Where yellow line express Linear Regression with no upper bound, which not suitable for this problem. But there is a little trick to make it bounded: cut off the parts less than 0 by setting them to 0, cut off the parts greater than 1 by setting them to 1. Then take the point on this line with the intercept of 0.5 as the dividing point of the two classes, which is also not a good choice. Suppose there are a few more typical students who study for 20 hours and, of course, pass the exam. When applying the linear regression model as shown below and taking the threshold of 0.5 to classify the classes, all the failed students are still predicted to fail, but many students who pass are also predicted to fail (if we consider the green x point as a hard threshold to draw conclusions). Clearly this is a bad model. This typical student has dragged many other students to fail.

Then why Linear Regression not good for this?

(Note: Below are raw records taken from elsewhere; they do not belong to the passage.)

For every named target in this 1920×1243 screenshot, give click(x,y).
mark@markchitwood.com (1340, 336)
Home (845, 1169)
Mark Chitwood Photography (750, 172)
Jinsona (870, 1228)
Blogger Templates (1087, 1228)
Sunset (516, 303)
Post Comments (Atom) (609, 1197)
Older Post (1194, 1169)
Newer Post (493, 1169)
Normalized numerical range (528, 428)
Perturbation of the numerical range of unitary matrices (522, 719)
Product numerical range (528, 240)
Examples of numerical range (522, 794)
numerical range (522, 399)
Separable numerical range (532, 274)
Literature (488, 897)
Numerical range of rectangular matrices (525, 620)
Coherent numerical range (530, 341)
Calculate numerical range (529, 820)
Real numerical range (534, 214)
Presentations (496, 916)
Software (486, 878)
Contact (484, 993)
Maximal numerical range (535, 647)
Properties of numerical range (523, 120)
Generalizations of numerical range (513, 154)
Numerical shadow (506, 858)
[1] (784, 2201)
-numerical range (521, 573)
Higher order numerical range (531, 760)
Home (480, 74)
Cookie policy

![image.png](attachment:image.png)

- The red line (which differs from the PLA activation function only in that the two classes are 0 and 1 instead of -1 and 1) is also a hard threshold. PLA does not work for this problem because the given data is not linearly separable.
- The blue and green lines (in the previous picture) are more suitable for our problem. They have several important properties:
    - It is a continuous function that takes on real values, bounded in the interval (0,1).
    - If we consider the point with the coordinate 1/2 as the dividing point, then the points farther to the left of this point have values ​​closer to. Conversely, the points farther to the right of this point have values ​​closer to 1. This is consistent with the observation that the more you study, the higher the probability of passing and vice versa.
    - Smooth should have derivatives everywhere, which can be beneficial in optimization.

### Sigmoid function

With:

$$f(s) = \frac{1}{1 + e^{-s}}$$

Is the most used, because is bounded in the interval (0,1) and have a derivative everywhere. Also:

$$\lim_{s \to -\infty} f(s) = 0$$

$$\lim_{s \to +\infty} f(s) = 1$$

Furthermore:

$$\sigma'(s) = \frac{e^{-s}}{(1 + e^{-s})^2} = \frac{1}{1 + e^{-s}}\left(1 - \frac{1}{1 + e^{-s}}\right) = f(s)(1 - f(s))$$

Beside Sigmoid, Tanh is also a good choice:

$$f(s) = \tanh(s) = \frac{e^s - e^{-s}}{e^s + e^{-s}}$$

This take bounded value in the interval (-1,1) and also have a derivative everywhere. And can be easily converted to Sigmoid:

$$\tanh(s) = 2f(2s) - 1$$

# Loss function and Optimization

In this part, from what I learn from multiple source, it's based on all this component:
- Probability with Bernoulli distribution
- Normal distribution (Gaussian distribution)
- Maximum Likelihood Estimation (MLE)
- Log likelihood

So I'll not continue to explain this part, because I'm not confident to explain it and the knownledge I have right now is like fighting each other (each source have a different explain but it commonly used 4 type above). Maybe it's better if you go and check them out

### Update formula for Logistic Sigmoid Regression

So at the final:

$$\frac{\partial \mathcal{L}(w; x_i, y_i)}{\partial w} = (z_i - y_i)x_i$$

After this it can using any optimization algorithm to find the optimal solution.

# Conclusion

### Logistic Regression frequently used in classification problem

Although it is called Regression, which is a model for fitting, Logistic Regression is used a lot in Classification problems. After finding the model, determining the class $y$ of a input $x$ can be done by:

$$P(y = 1|x; w); P(y = 0|x; w)$$

Because sum of two probability is 1, we can easily determine using a threshold

### Boundary created by Logistic Regression is linear

We will check:

$$P(y = 1|x; w) > 0.5 \\
\Leftrightarrow \frac{1}{1 + e^{-w^Tx}} > 0.5 \\
\Leftrightarrow e^{-w^Tx} < 1 \\
\Leftrightarrow w^Tx > 0$$

In other words, the boundary between two classes is a line with equation $w^Tx$. This is the equation of a hyperplane. So Logistic Regression produces a boundary of linear form.